Ambush kills American; two soldiers disappear



Americans were wounded after an Army truck struck an explosive device.
COMBINED DISPATCHES
BAGHDAD, Iraq -- An American soldier was killed in an ambush in southern Iraq, the U.S. military said today, after it announced arrests in the possible abduction of two U.S. servicemen.
The soldier was killed while investigating a car theft Thursday in Najaf, 100 miles southwest of Baghdad, a statement from U.S. Central Command said. The soldier was attached to the 1st U.S. Marine Expeditionary Force.
The soldier's name was being withheld pending notification of relatives, Centcom said. It said the soldier died before a medical evacuation team arrived.
Also today, Sgt. Patrick Compton, a U.S. military spokesman in Baghdad, said three suspects were detained in the disappearance of two American soldiers. U.S. forces kept up ground and aerial searches in search of the two soldiers, Compton said.
The men were guarding the perimeter of a rocket demolition site near the town of Balad, north of Baghdad, on Wednesday when they failed to answer a radio call, Compton said.
Unknown fate
"We don't know if they were abducted or they were just killed," he said.
The report of the soldier's death near Najaf came amid yet more attacks on Americans today.
Just northwest of Baghdad this morning, a U.S. Army truck struck an explosive device on a dirt road. A U.S. soldier and an eyewitness said wounded Americans were evacuated by helicopter. It was not clear what the explosive was.
The U.S. soldier, who spoke on condition of anonymity, said the Americans were driving to Baghdad to make telephone calls to their families when the explosion happened.
Ambushes and hostile fire elsewhere in Iraq on Thursday killed at least one U.S. soldier, two Iraqi civilians and wounded at least eight other Americans.
Until recently, almost all violence against U.S.-led occupying forces in Iraq had centered around the Sunni Muslim-dominated area north and west of Baghdad, where former Iraqi leader Saddam Hussein enjoyed a degree of support. In the past few days, attacks have spread to the Shiite-dominated south.
Al-Qaida link not found
Meanwhile, members of a special U.N. terrorism committee investigating Al-Qaida said Thursday that they had seen no evidence of the terrorist network's alleged ties with Iraq, which were a major justification President Bush cited for going to war.
"Nothing has come to our notice that would indicate links between Iraq and Al-Qaida," Michael Chandler, the committee's chief investigator, said at a briefing at U.N. headquarters in New York.
Members of the committee, created to monitor Al-Qaida and its financing, also said the U.S. government had given them no information to support its claims of collaboration between Al-Qaida leader Osama bin Laden and the former Saddam regime.
On Capitol Hill, Republican and Democratic lawmakers on the House Appropriations Committee agreed that the panel would look into a Pentagon office that was set up by pro-invasion hard-liners to process intelligence from Iraqi exile groups that the CIA, the Defense Intelligence Agency and the State Department regarded as untrustworthy.
Late Thursday, a British plane dropped leaflets on the southern town of Majar al-Kabir, where six British soldiers and at least five Iraqi civilians were killed in clashes Tuesday.
Expression of regret
The leaflets said the U.S.-led coalition regret the loss of life among Iraqi civilians, and added that coalition forces were not behind the deaths.
"We will not return to punish anyone since these are the methods of Saddam's regime. We will return to set up good relations with you because of our concern about a secure Iraq," the three-paragraph statement read. "Don't let rumors ruin our good relations."

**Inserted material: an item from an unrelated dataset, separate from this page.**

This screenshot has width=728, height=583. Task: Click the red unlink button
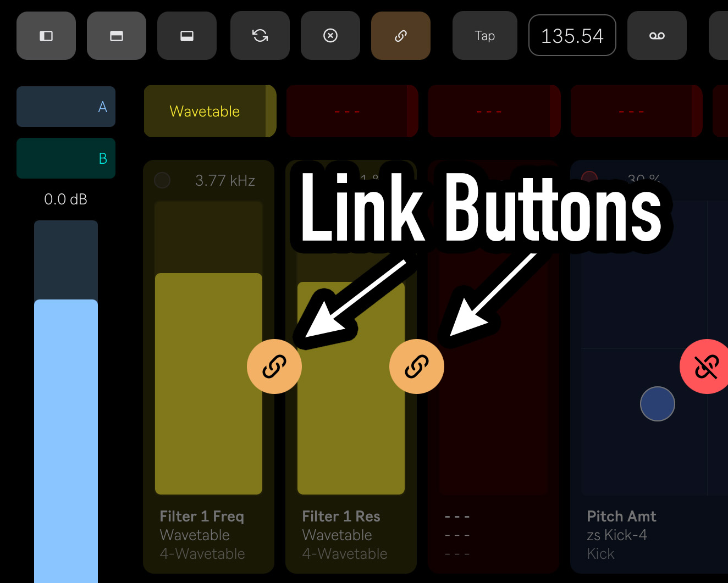706,367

The leaflet added that British forces -- who have not been seen in the volatile town since Tuesday's clash -- would return to Majar al-Kabir to repair the damage done during Saddam's rule, without saying when.
Between Wednesday and Thursday, assailants blew up a U.S. military vehicle with a roadside bomb, dropped grenades from an overpass, destroyed a civilian SUV traveling with U.S. troops, demolished an oil pipeline and fired an apparent rocket-propelled grenade at a U.S. Army truck.
Officials played down the violence, but the surge in attacks is causing concern that the U.S.-led occupation of Iraq could be turning into a guerrilla war.
A military spokesman, Maj. William Thurmond, said the spate of ambushes could be a response to recent U.S. raids on Baath party strongholds.